Apologies for sounding like a noob but, newly entered the workforce I have no idea how these things work.

Thanks!

Comments

  • Try http://www.findmybestsuper.com.au/ as a starting point.

  • yeh it's very hard to say which is the best. I go for low/no fees but doesn't necessarily mean the fund will perform well…

  • I hate all of them. Because of the legal requirement to use one of them (or have huge troubles with meeting the DIY requirements) they almost have a licence to take cash from you.

    Having said that I really like the way ING is set up. They take the money in all the approved 'you can't get to it' ways, but provide a normalish net bank interface to use term deposites, buy/sell shares or just high interest accounts.

    If you are prepared to do the extra work for this, it is a very good option.

  • The only person who can tell you is someone who owns a working time machine.

    That being said, the ING spiel is that the less fees you pay, the more you'll have at the end.
    Assuming all else is equal, then that's true.
    The Industry Super funds run a similar advertising campaign.

  • Assuming you are young, you need to find a reputable low fee fund (industry super funds have a good record and are non-profit, so in theory members get more benefit http://www.industryfunds.com.au/) and select investments that are high risk/reward (called high growth, not secure or balanced - e.g. international shares, Australian shares, perhaps unlisted property) and forget about it for a decade or two.
    When you are in your late forties, you should take another look and probably dial back the risk a bit.
    You probably don't want to invest any extra in super now, because you won't get it back till you retire, and I suspect they will change the rules to make getting it back before you are 67yers old harder.
    So just let the super guarantee do it's job, and focus on your day to day budget and savings.

    • Agree…industry super funds are the way to go..but just make sure (like any other super fund) that you know what your hard-earned dollars are being invested in…

      I hate to be a doomsday person, but I have recently changed my portfolio into fixed cash with a small percentage exposed in shares and property.

      I used to have an agressive style of super investment and this has resulted in at least 1/3 of my super destroyed…

      Also, with an industry superfund, u'd probably be able to get death cover etc for "free" or cheap….whereas with other superfunds, they cost money.

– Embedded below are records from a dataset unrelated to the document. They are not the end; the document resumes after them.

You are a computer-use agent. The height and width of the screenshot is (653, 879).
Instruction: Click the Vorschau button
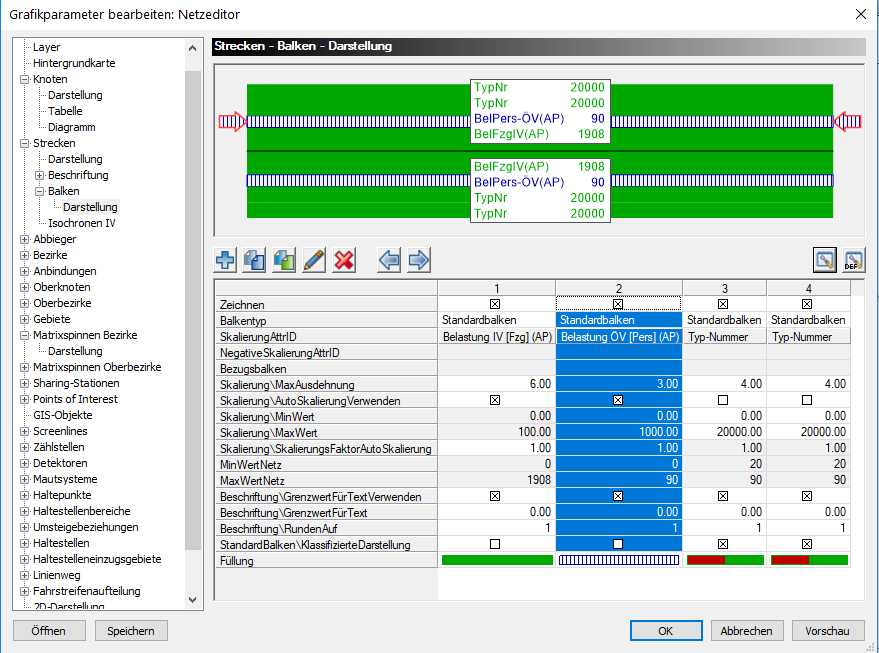click(x=827, y=631)
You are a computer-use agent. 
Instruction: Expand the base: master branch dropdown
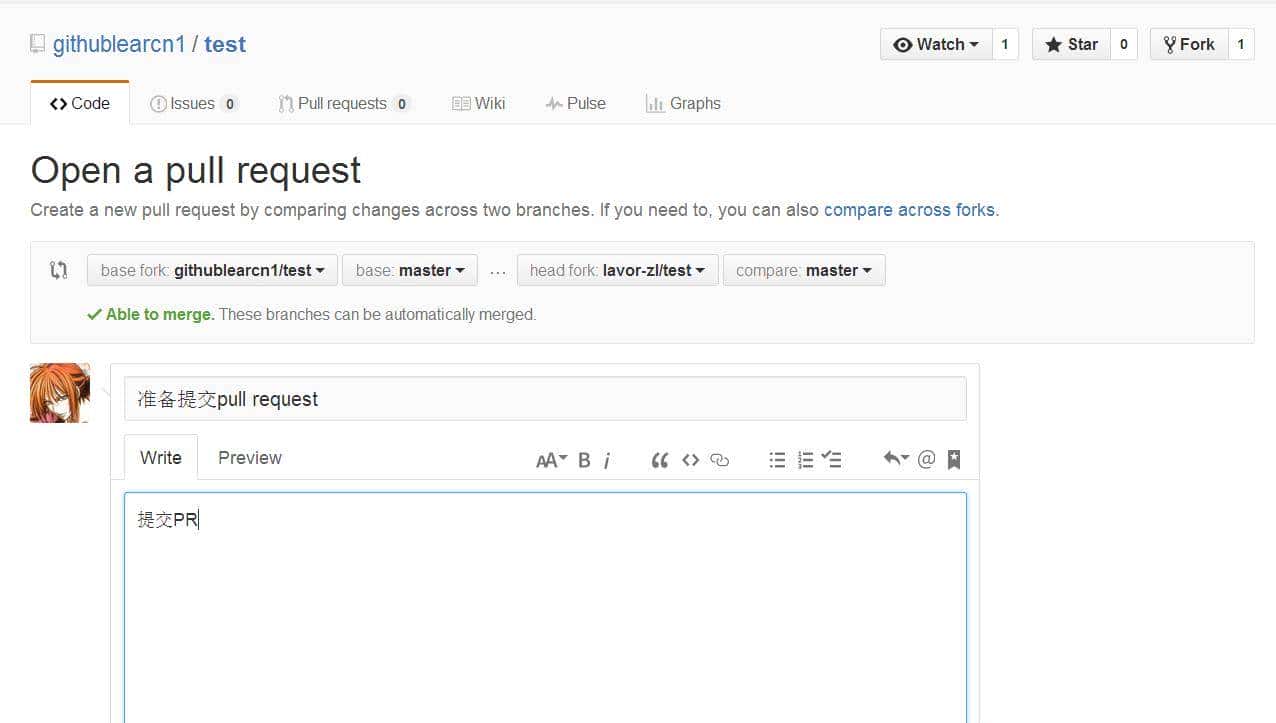410,270
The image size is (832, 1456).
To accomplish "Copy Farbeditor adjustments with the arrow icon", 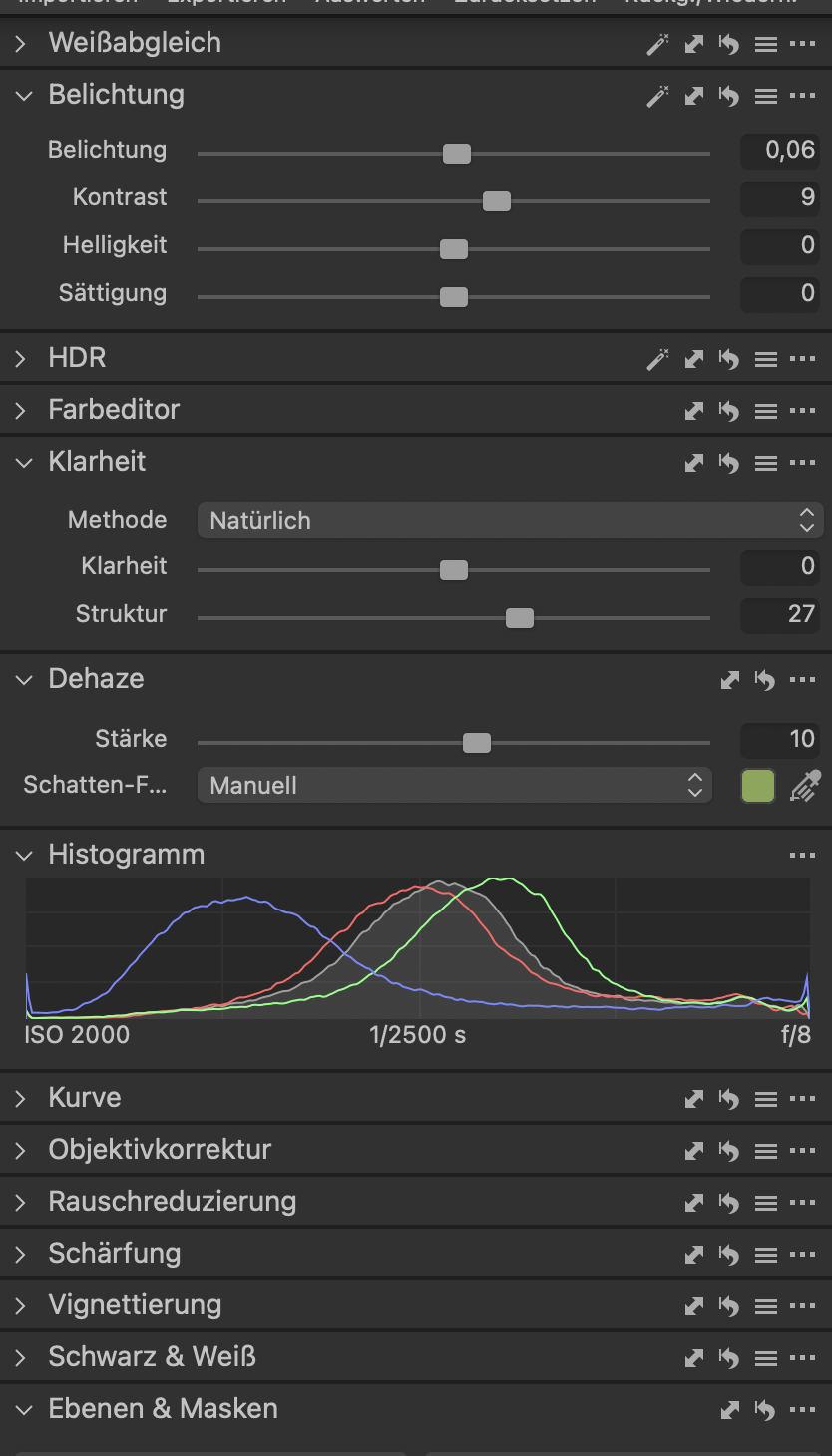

      Anyway, do your own research.

      • Thanks everyone.

        I would do my own research but I am not sure what to research for? I have no idea about what to look out for needless to say comparing them!

        • Compare the fees, the rest comes down to how good their decisions to invest are, which, overall should be roughly the same and are impossible to tell without hindsight.

      • Given the market is more likely to turn upward than further downward, that seems a silly move… You've taken the hit but you're selling yourself out of the rebound (if it does indeed happen)!

        Historically, the share market has been the best performing and lowest risk investment over a long term period, so unless you need money now or in the near future (ie less than 5 years), it's best to keep your Super in Shares.

    • …wait what's the point of super if they're gonna be spending all your hard earnt money away on gambling???!!! I thought the idea was for them to keep a separate bank that you can't touch till you're old enough and when you're old enough, all your funds you've earnt so far will be there, not less or not more…..although more is appreciated of course….heh…

      • Super allows your investment to grow with a lower tax rate, in exchange for locking the money away till retirement.
        You can choose to invest in cash, shares, property, gold or whatever.
        If you have a long time till retirement, it has always been a good investment to choose shares rather than cash in the bank. You can reasonably expect an investment in shares to double every 10 years or so, while cash in the bank would take 35 years to double at current rates.

        If this seems confusing or sounds like gambling, probably the best idea is to choose a low fee fund and select their default fund.

        • It kinda does sound like gambling if you're throwing your money all on black in an attempt to double it or nothing if it doesn't happen….

          Sure if you have clairvoyance and can predict the future with 100% accuracy and certainty, but unfortunately I don't possess such power and so this activity falls in the probability game…..

          Is AustraliaSuper any good?